14/10/2014
O gelo na costa oeste da baía de Hudson sempre derrete no verão, obrigando os ursos polares a nadarem em busca de terra firme.
A imagem de ursos desamparados em blocos de gelo vagando no mar tornou-se um símbolo dos perigos do aquecimento global.
Afinal de contas, o planeta cada vez mais quente significa menos cobertura de gelo no oceano Ártico, deixando os ursos com menos tempo e menos gelo para caçar focas, que são essenciais para sua sobrevivência.
No entanto, eles descobriram uma nova opção no cardápio local: os gansos-das-neves.

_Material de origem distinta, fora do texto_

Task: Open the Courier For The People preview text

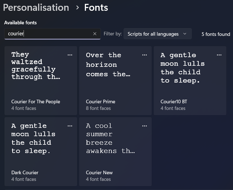Action: click(35, 66)
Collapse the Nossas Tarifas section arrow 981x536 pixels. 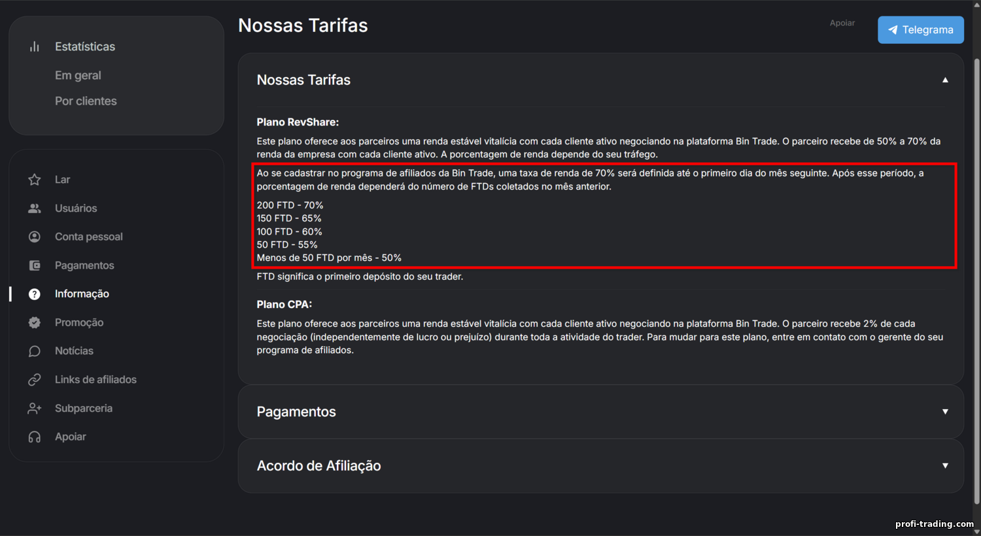coord(945,80)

Como o gelo está derretendo mais cedo, os ursos têm antecipado sua chegada à costa e se beneficiado disso. Em um estranho efeito colateral da mudança climática, os ursos agora chegam aqui durante uma grande concentração de gansos-das-neves para procriar no verão, antes de os filhotes nascerem e emplumarem.
E com 75 mil pares de gansos-das-neves na península do cabo Churchill, resultado de uma contínua explosão populacional dessas aves, há uma nova e abundante fonte de alimentos para os ursos.
O que é bom para os ursos, porém, é devastador para a vegetação e a paisagem, pois os gansos transformaram grandes extensões de tundra em um lamaçal estéril. Além disso, não se sabe se os ursos continuarão tendo alimentação garantida por muito tempo.
O fato é que esse destino turístico para ver ursos polares no outono se tornou objeto de estudos sobre a mudança climática, em uma mistura de efeitos dominó, intercâmbios e ramificações.